Required action: What you copy should be the lines from the one with "You are a computer-use agent. This" through the end of the entries, word for word. Omit the pictures.

Saved entries
• • • • • • •

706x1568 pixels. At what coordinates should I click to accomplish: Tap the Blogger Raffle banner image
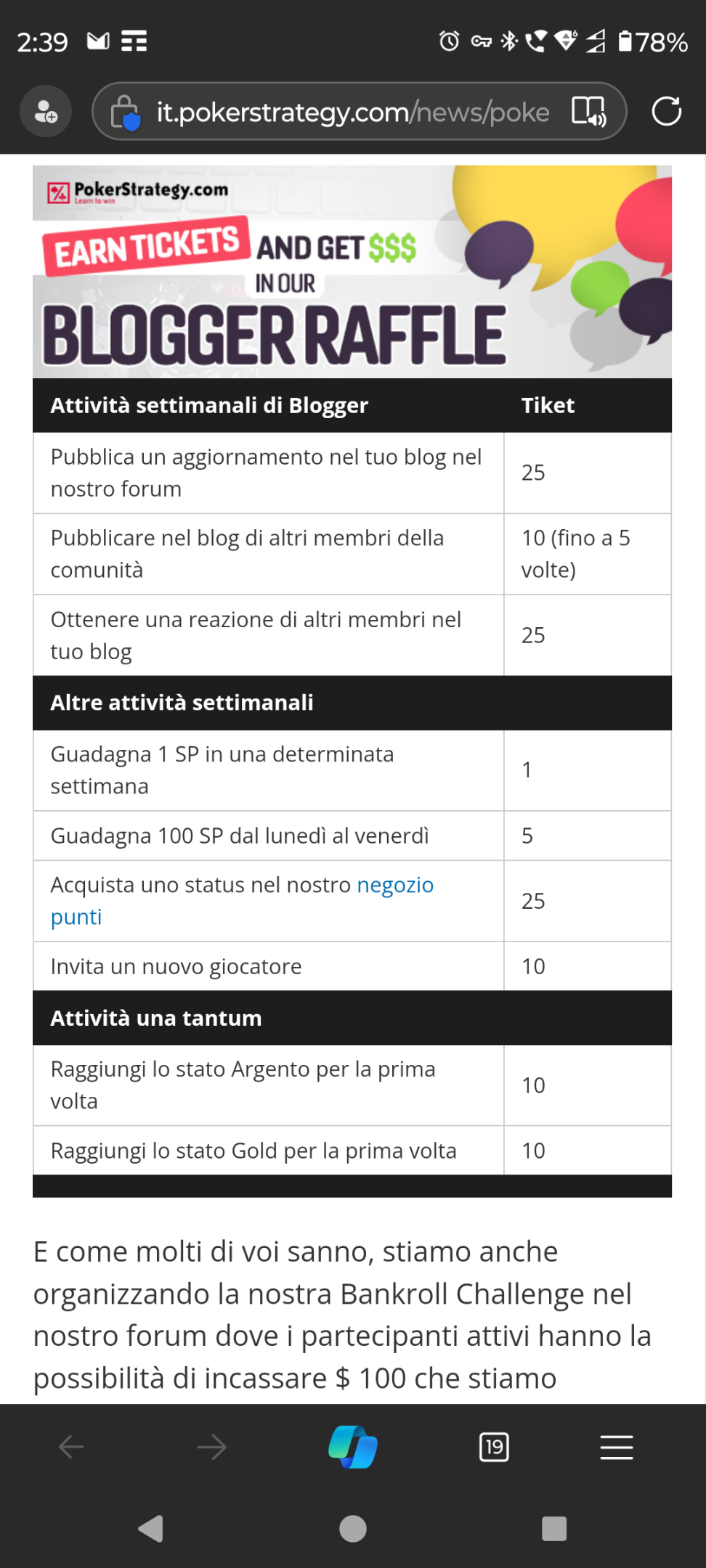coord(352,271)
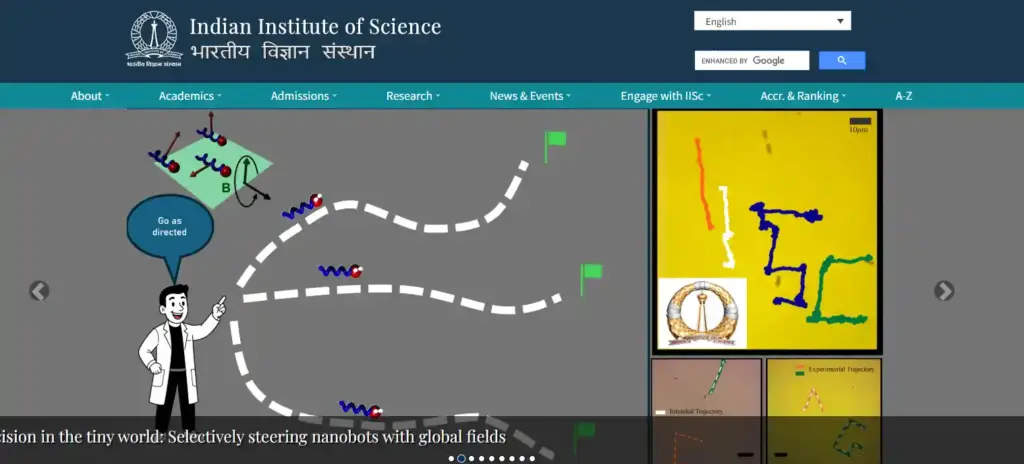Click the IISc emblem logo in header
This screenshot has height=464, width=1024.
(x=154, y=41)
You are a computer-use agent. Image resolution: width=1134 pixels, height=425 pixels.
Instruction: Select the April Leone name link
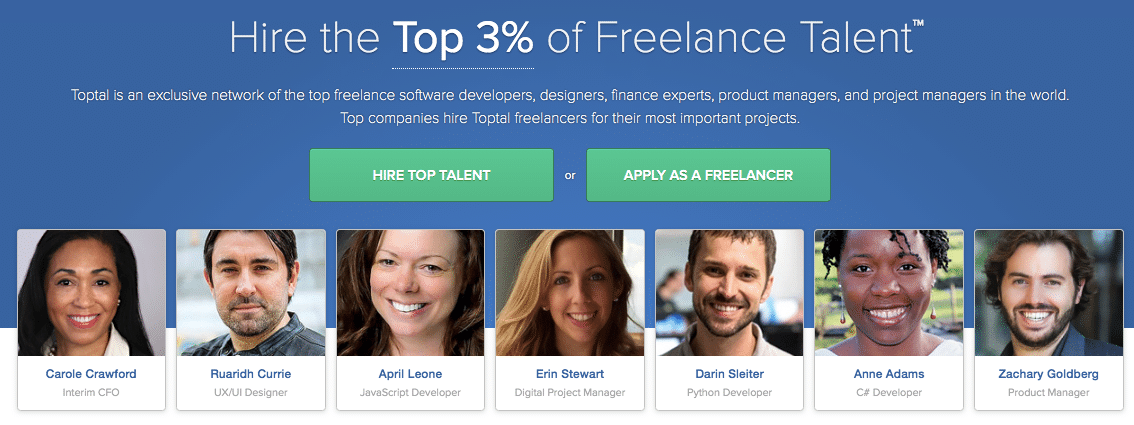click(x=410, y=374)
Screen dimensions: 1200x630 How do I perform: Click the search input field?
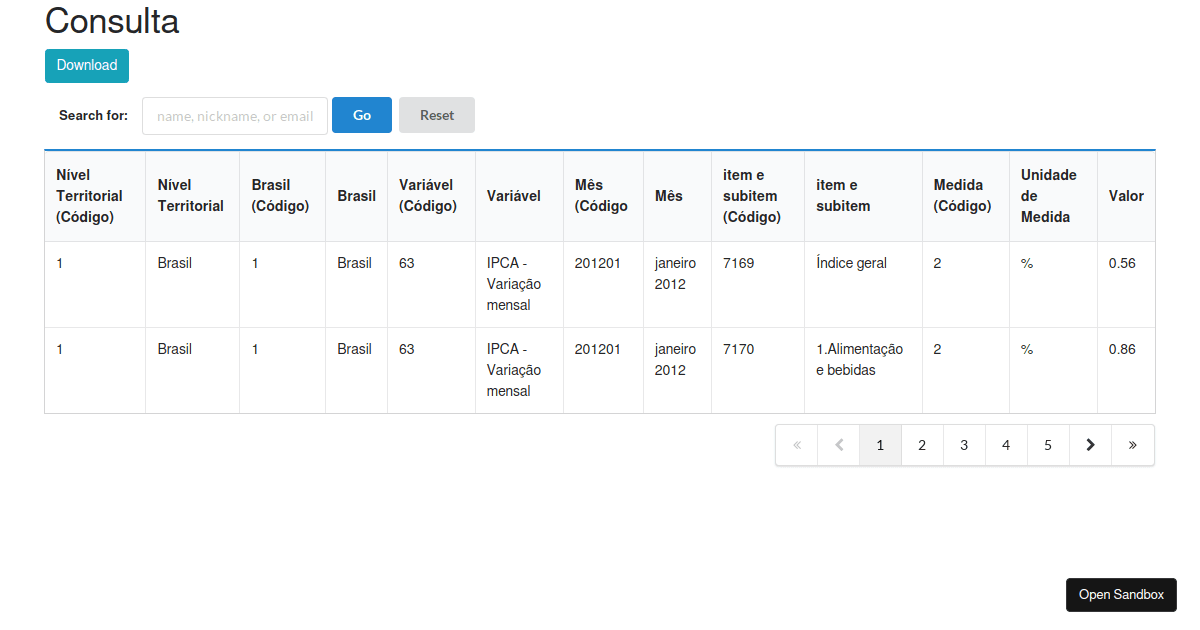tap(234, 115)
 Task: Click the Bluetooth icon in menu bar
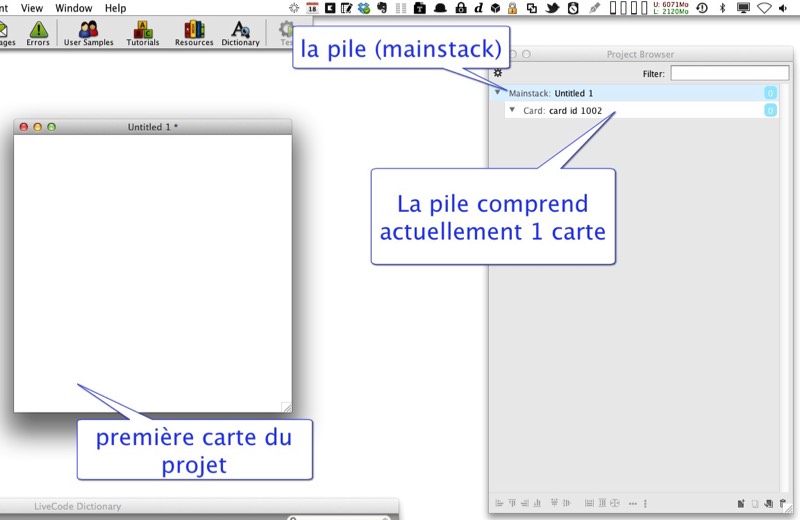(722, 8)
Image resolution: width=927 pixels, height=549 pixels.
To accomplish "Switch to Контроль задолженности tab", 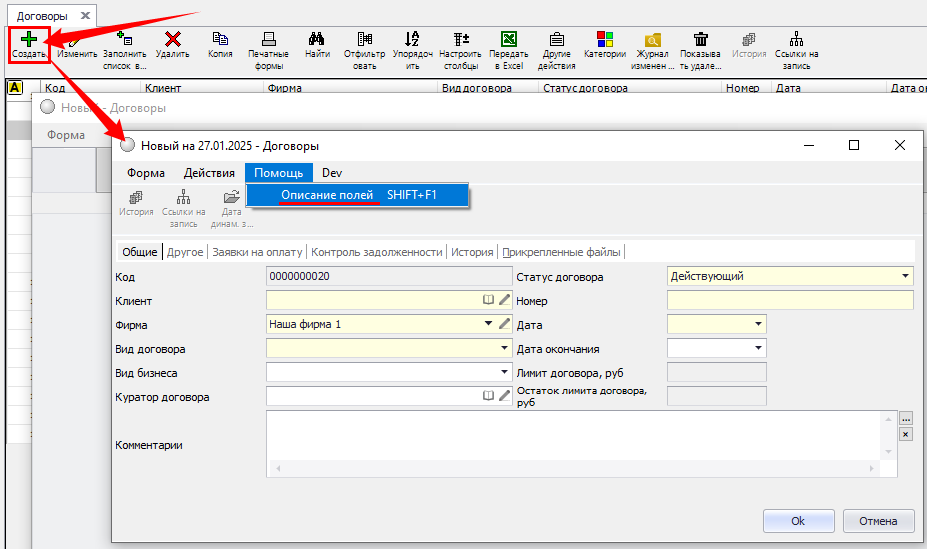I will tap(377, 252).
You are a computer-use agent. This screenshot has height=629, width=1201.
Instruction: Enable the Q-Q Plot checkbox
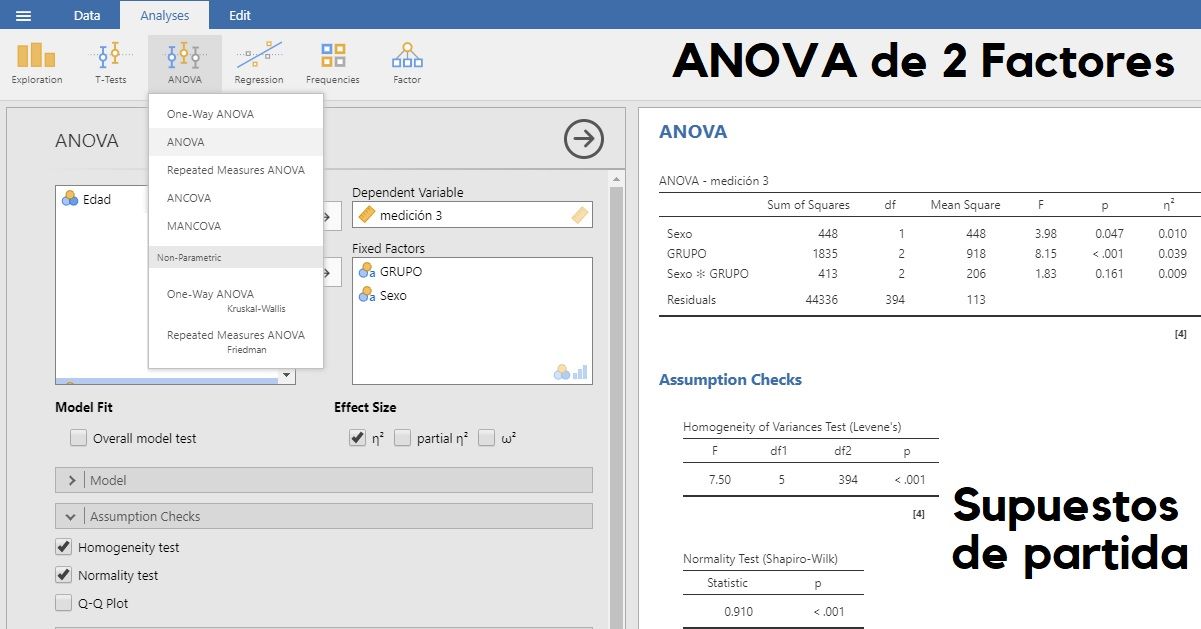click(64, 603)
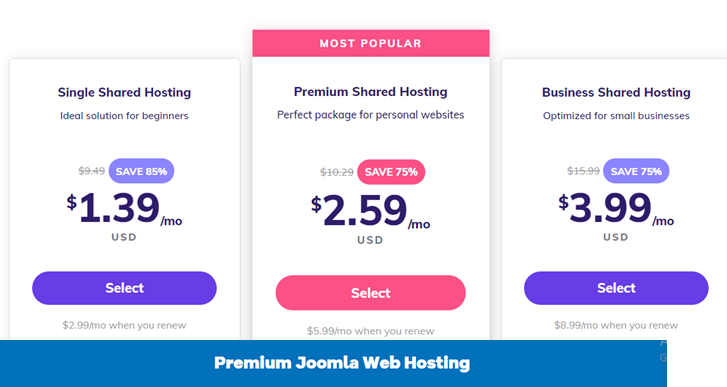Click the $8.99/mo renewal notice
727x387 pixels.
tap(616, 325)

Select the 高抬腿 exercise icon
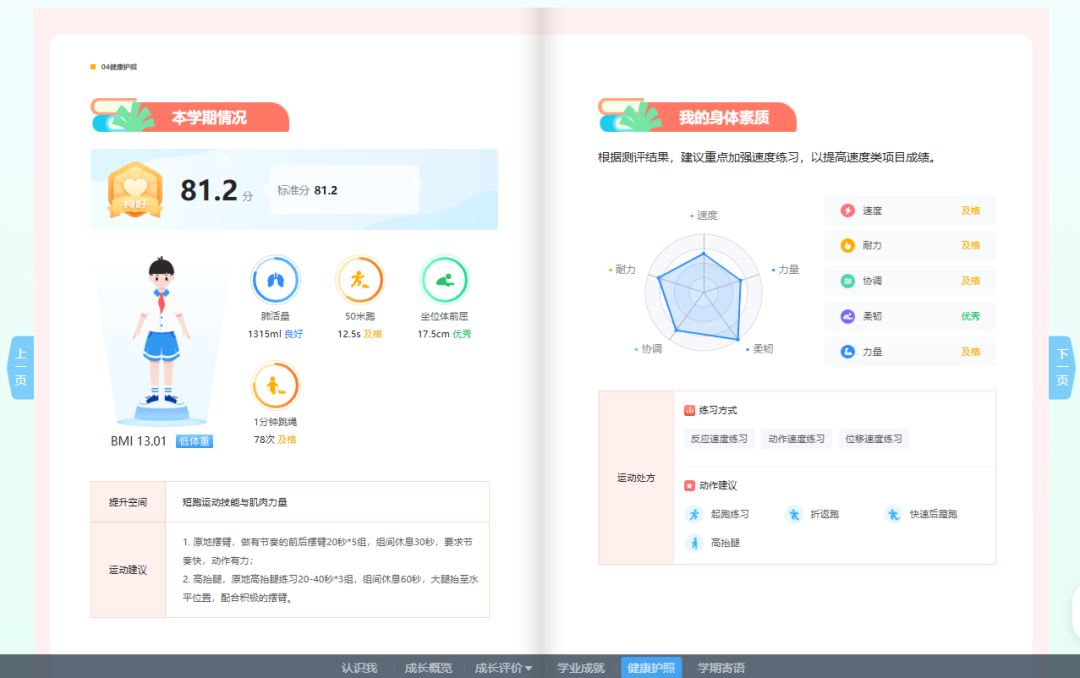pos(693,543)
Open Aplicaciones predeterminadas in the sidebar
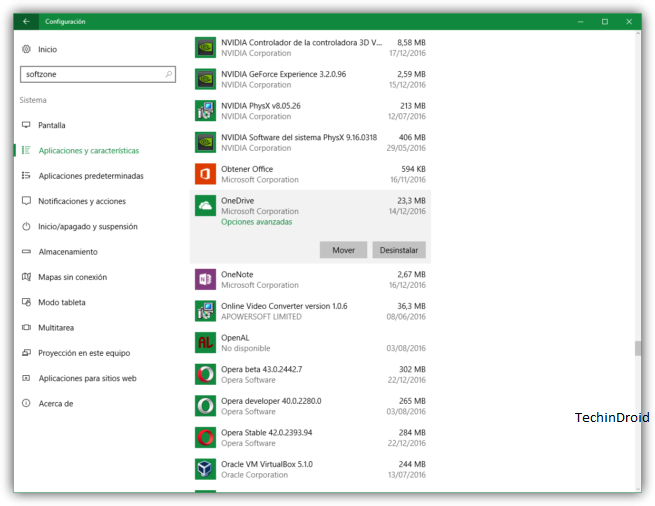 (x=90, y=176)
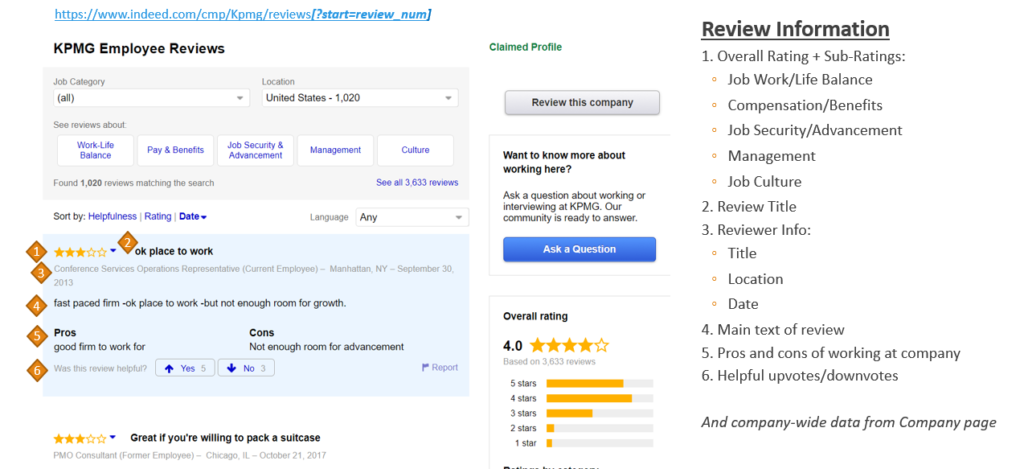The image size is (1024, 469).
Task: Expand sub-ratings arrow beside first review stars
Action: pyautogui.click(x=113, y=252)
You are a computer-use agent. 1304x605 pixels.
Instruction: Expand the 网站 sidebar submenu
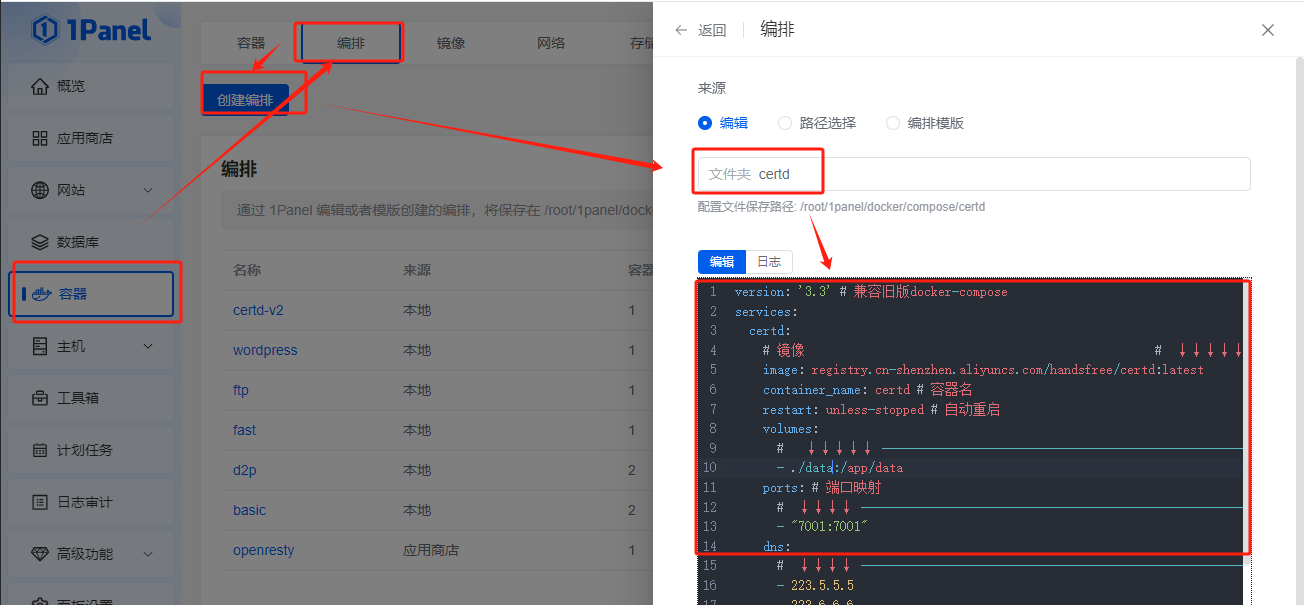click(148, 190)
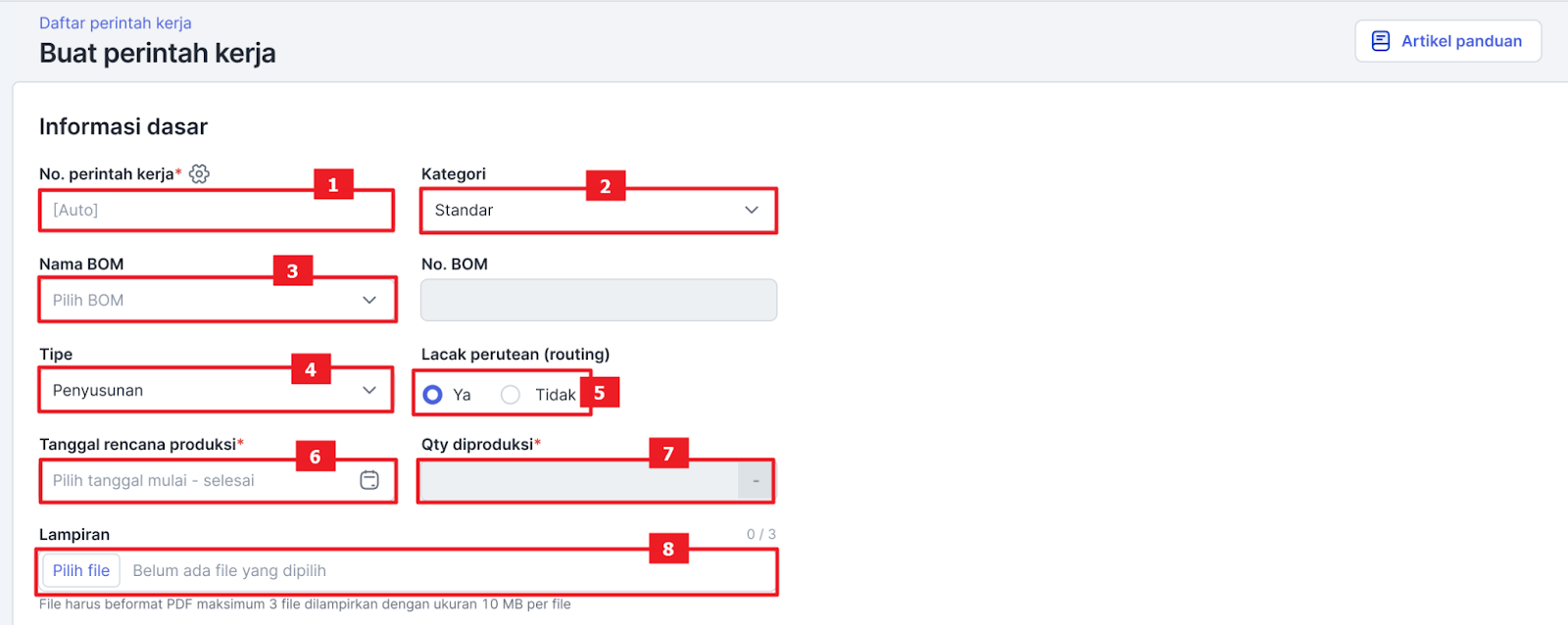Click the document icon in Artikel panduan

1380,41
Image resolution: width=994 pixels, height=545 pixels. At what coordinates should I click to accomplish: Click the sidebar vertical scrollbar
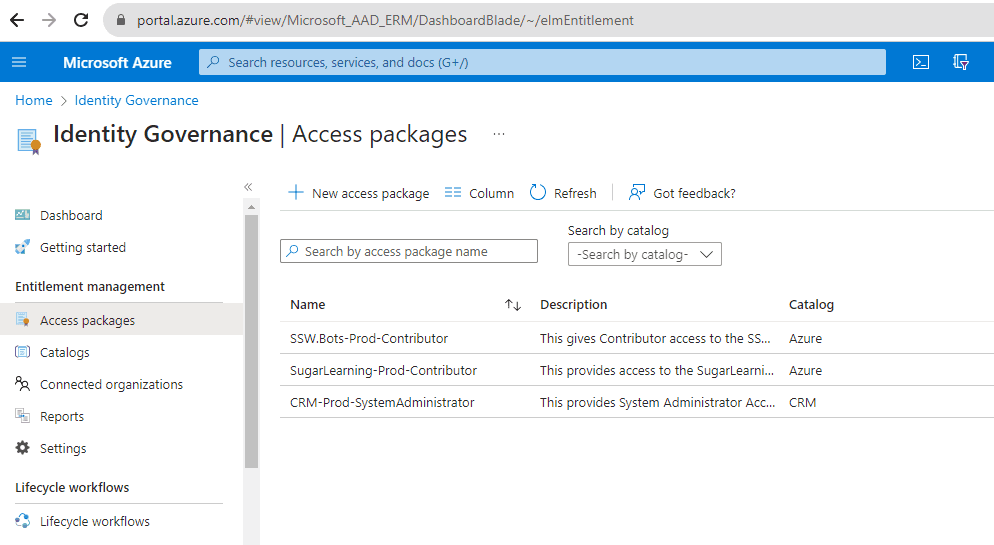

• • • • • • •

Output for this task:
You are a computer-use agent. This screenshot has height=629, width=1201.
Instruction: Enable the Q-Q Plot checkbox
click(64, 603)
Click the $8.99/mo renewal notice
727x387 pixels.
tap(616, 325)

Select the 高抬腿 exercise icon
pos(693,543)
Open Aplicaciones predeterminadas in the sidebar
 (x=90, y=176)
The image size is (1024, 469).
Task: Expand sub-ratings arrow beside first review stars
Action: pyautogui.click(x=113, y=252)
You are a computer-use agent. 1304x605 pixels.
Instruction: Expand the 网站 sidebar submenu
click(148, 190)
Click the document icon in Artikel panduan

1380,41
Image resolution: width=994 pixels, height=545 pixels. At what coordinates should I click to accomplish: Click the sidebar vertical scrollbar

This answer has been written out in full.